Dans son essai Un Secret bien gardé, il défend la thèse selon laquelle l'affaire Dreyfus aurait été en réalité une opération d'intoxication contre l'espionnage allemand visant à préserver le secret sur la mise au point du futur canon de 75 mm. Cette intoxication aurait été montée par le colonel Sandherr, chef du contre-espionnage militaire français (service dissimulé sous le nom de « Service de Statistique »). Pour mettre en œuvre cette intoxication, Sandherr s'était servi du commandant Ferdinand Walsin Esterhazy, ce dernier étant un ancien membre du contre-espionnage français (ce dernier fait est incontestablement prouvé par les archives du Service historique de l'armée, selon Doise). Sandherr aurait agi sous l'impulsion directe du général Auguste Mercier qui lui-même avait été influencé par le général Deloye, directeur de l'Artillerie.
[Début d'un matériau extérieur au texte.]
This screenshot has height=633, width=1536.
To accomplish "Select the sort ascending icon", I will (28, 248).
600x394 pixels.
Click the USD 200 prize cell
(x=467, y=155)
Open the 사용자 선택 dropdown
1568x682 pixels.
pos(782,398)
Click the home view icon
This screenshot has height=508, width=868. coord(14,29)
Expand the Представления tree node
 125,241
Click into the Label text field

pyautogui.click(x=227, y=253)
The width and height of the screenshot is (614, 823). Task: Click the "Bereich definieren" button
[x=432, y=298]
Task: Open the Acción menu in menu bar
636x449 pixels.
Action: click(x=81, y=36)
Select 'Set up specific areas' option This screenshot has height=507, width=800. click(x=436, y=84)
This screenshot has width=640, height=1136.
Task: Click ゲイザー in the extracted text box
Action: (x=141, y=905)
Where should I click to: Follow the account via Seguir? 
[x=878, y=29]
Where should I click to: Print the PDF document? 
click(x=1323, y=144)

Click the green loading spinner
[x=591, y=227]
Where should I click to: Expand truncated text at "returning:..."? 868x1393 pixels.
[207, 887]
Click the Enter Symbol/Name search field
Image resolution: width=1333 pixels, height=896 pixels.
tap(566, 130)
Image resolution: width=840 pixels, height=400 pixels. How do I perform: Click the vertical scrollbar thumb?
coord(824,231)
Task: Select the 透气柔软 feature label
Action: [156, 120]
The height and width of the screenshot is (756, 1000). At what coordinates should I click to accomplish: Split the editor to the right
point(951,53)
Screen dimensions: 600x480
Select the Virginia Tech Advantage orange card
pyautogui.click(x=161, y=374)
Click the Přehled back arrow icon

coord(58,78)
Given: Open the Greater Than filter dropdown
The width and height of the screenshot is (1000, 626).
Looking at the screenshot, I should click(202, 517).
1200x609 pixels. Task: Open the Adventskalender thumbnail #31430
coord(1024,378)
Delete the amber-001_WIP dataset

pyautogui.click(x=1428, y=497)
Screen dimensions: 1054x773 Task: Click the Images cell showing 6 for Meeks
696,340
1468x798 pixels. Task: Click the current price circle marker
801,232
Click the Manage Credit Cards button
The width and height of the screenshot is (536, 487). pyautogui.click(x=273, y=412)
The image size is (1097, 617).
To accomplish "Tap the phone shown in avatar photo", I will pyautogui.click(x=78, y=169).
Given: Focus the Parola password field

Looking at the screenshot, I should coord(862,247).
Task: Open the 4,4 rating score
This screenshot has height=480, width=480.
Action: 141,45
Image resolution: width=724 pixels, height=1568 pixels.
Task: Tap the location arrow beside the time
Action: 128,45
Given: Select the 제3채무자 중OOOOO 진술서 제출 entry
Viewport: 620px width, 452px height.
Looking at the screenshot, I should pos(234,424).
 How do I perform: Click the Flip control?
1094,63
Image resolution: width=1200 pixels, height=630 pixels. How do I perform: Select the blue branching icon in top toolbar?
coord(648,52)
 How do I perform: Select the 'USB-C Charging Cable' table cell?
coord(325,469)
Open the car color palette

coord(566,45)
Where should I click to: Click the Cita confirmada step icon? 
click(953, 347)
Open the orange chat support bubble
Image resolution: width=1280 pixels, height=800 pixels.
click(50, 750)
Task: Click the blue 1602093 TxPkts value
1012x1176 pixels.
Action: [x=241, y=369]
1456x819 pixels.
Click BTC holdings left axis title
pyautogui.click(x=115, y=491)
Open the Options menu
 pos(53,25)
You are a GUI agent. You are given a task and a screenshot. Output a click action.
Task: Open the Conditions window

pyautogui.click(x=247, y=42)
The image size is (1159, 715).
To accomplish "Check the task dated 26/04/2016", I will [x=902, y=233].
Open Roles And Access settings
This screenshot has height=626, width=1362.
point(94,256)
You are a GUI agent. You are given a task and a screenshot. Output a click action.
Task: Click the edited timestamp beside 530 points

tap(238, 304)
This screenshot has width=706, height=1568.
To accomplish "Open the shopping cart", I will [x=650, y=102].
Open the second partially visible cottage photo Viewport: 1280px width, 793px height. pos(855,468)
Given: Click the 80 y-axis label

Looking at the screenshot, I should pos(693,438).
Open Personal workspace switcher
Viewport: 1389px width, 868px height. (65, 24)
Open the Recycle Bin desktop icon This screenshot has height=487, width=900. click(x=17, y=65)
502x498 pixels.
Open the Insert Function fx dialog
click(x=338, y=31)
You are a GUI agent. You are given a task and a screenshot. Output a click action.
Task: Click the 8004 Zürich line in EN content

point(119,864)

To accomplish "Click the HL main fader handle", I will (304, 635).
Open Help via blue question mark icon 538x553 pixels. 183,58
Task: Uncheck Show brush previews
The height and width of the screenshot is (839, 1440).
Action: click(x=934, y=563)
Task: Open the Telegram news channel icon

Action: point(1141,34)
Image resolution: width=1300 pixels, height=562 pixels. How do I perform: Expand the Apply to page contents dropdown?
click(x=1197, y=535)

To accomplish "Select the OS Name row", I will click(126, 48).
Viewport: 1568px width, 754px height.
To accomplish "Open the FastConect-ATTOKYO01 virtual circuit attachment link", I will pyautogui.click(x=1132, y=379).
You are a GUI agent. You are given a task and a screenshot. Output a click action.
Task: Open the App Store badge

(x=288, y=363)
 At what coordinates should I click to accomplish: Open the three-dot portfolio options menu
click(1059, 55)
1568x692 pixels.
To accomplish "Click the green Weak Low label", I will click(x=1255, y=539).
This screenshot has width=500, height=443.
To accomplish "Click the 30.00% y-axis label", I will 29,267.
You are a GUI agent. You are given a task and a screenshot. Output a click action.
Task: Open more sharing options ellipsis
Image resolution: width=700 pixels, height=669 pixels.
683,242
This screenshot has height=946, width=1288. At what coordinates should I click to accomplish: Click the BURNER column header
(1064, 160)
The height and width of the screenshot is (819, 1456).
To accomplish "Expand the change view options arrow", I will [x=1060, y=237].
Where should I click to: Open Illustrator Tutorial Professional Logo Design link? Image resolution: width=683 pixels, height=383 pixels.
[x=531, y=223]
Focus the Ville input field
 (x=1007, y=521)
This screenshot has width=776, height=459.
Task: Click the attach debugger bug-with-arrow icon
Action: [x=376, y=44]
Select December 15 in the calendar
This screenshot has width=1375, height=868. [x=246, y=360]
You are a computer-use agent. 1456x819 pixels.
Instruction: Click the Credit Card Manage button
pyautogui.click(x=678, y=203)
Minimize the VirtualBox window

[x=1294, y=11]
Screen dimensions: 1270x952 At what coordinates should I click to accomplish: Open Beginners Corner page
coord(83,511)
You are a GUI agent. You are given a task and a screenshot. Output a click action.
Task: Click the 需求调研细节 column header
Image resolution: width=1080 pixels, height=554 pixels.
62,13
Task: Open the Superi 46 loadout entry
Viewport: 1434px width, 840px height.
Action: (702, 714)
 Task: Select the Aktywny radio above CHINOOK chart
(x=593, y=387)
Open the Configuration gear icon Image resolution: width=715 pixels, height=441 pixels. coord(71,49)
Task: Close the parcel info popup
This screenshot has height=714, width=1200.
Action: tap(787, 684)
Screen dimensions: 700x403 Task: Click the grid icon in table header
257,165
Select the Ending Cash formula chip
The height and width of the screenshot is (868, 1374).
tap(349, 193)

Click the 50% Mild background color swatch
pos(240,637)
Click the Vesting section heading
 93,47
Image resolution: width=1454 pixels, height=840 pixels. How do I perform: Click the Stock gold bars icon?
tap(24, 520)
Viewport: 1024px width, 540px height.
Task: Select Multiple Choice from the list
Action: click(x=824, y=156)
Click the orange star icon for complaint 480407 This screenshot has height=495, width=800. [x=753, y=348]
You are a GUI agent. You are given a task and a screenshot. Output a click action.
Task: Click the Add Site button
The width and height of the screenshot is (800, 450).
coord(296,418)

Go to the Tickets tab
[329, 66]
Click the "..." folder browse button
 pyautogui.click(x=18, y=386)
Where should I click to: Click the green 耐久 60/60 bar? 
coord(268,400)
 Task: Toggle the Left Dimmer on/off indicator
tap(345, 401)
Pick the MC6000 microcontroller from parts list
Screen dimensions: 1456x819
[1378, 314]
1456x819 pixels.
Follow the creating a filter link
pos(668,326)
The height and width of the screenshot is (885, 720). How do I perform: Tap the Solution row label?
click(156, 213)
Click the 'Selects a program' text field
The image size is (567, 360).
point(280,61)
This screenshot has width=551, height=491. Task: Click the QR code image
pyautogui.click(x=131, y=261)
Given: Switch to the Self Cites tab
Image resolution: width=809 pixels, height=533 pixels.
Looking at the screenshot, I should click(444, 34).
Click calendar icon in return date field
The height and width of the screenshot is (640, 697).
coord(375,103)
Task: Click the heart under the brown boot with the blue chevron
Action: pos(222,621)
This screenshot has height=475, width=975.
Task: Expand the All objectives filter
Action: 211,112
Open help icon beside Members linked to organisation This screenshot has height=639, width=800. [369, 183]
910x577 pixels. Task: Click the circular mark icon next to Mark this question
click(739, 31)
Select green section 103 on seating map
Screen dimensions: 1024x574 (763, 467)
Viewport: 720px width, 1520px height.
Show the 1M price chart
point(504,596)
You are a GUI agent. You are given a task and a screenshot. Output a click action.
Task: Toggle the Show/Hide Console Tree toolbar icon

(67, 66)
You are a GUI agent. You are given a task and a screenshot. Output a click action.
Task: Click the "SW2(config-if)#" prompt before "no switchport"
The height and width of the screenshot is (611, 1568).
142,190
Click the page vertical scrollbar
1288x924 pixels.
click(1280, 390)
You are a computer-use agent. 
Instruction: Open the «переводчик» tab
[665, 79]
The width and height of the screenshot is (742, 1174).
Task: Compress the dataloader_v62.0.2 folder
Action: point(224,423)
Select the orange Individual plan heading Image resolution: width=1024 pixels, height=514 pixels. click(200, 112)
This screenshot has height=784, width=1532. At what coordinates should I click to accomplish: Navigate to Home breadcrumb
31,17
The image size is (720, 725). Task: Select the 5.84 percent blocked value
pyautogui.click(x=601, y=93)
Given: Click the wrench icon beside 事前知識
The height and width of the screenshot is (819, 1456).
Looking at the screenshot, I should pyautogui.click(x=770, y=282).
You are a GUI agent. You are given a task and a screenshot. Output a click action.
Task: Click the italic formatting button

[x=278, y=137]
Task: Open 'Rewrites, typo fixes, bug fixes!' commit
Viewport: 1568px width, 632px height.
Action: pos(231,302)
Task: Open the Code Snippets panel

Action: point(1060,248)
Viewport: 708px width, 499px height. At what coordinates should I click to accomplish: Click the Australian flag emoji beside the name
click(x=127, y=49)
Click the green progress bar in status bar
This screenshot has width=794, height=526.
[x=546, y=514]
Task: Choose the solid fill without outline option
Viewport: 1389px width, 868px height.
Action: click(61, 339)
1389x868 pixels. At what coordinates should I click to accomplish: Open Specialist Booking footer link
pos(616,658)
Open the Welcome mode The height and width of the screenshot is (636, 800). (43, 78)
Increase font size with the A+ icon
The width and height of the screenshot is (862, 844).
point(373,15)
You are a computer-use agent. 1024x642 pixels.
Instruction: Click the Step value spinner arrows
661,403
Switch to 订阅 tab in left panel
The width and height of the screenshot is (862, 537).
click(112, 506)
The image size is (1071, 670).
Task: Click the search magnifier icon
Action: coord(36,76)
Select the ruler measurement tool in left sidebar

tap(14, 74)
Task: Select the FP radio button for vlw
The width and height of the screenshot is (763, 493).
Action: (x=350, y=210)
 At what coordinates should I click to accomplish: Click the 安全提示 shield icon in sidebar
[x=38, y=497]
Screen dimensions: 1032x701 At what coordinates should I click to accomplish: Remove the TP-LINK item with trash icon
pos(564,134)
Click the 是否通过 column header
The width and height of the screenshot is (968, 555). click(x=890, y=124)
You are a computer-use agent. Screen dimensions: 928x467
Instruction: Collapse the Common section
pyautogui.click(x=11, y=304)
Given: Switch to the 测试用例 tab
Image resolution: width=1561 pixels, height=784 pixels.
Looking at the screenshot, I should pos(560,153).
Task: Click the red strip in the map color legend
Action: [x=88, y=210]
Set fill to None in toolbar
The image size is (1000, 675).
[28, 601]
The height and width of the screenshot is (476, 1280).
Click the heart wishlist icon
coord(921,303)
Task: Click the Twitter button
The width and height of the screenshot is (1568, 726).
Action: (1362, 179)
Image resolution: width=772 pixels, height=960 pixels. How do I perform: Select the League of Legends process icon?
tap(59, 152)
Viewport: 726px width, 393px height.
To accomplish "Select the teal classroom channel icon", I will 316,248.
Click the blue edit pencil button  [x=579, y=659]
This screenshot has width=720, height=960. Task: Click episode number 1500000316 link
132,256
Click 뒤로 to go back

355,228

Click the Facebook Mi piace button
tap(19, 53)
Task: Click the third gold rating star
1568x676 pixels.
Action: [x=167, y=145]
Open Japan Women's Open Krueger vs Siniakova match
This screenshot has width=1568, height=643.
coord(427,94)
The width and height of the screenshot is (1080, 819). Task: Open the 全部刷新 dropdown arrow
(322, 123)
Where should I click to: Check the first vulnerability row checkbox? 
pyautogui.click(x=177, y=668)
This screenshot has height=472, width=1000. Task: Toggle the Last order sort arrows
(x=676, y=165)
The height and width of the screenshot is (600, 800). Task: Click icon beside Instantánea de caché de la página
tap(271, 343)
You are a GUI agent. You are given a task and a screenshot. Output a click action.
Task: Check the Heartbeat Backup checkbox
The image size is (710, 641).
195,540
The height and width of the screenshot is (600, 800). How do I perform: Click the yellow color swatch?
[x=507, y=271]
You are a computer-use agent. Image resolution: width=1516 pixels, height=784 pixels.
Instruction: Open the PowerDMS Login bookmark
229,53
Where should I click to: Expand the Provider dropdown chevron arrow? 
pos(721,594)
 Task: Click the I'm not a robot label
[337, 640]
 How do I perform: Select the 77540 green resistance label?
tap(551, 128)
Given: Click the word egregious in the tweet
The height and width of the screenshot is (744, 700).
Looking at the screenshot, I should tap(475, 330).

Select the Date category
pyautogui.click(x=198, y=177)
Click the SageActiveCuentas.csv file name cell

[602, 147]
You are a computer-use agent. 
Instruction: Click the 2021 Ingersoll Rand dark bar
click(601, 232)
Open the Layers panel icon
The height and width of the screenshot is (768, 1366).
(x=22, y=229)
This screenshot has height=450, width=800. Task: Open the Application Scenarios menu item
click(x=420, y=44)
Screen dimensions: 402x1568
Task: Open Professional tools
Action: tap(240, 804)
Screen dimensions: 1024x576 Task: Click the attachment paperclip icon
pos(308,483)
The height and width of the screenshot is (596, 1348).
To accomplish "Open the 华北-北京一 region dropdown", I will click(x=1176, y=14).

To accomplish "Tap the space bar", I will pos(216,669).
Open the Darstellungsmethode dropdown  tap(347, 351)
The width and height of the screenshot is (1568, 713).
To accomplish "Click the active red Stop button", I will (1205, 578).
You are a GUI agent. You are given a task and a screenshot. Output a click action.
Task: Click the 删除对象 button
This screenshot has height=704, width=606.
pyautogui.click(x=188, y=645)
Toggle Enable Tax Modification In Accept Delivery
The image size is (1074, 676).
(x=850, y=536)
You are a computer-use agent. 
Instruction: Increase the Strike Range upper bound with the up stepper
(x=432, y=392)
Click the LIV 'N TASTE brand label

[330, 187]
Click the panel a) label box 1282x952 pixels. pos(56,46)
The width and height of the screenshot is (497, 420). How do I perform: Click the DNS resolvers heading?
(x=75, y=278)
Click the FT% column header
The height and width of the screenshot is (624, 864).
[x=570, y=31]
D'après Jean Doise, l'État Major général de l'armée n'avait pas été mis au courant de cette manipulation du contre-espionnage français (la "Section de Statistique" dirigée par Sandherr). L'État-Major réagit donc de bonne foi en inculpant Dreyfus sur la base d'un bordereau récupéré par une femme de ménage et espionne française à l'ambassade d'Allemagne. Ce bordereau, qui aurait été fabriqué par Esterhazy de connivence avec Sandherr, citait en première ligne une nouvelle pièce d'artillerie (le 120 mm Mle 1890 "Baquet") à frein de recul relativement primitif. Cette référence à un modèle d'artillerie récent mais très inférieur au futur et très secret canon de 75 mm Mle 1897 devait déclencher l'inculpation de Dreyfus.
L'historien Vincent Duclert estime que « [c]e livre n'obéit à aucune des règles scientifiques de l'histoire »[7].
Publications
- Histoire militaire de l'Alsace : La défense du Pays ; première partie : De la guerre de Trente ans à Napoléon, Saisons d'Alsace, Revue Trimestrielle no 84, 1984, 103 p. (ISSN 0048-9018).
- Histoire militaire de l'Alsace : La défense du Pays ; deuxième partie : De la Restauration à la Ligne Maginot, Saisons d'Alsace, Revue Trimestrielle no 87, 1985, 102 p. ISSN 0048-9018.
- (avec Maurice Vaïsse) Diplomatie et outil militaire. Politique étrangère de la France : 1871-1969, Imprimerie Nationale, collection Politique étrangère de la France, 1987, 546 p. (ISBN 2-11-080924-8). Nouvelle éd. Diplomatie et outil militaire. Politique étrangère de la France : 1871-1991, Le Seuil, coll. « Points histoire », 1992, 749 p. (ISBN 2-02-014159-0).
- Un secret bien gardé : histoire militaire de l'affaire Dreyfus, Le Seuil, collection XXe siècle, 1994, 225 p. (ISBN 2-02-021100-9).
- Du Combat antique au Combat moderne : Les réalités du terrain, ADDIM 1999, 223 p. (ISBN 2-907341-96-0).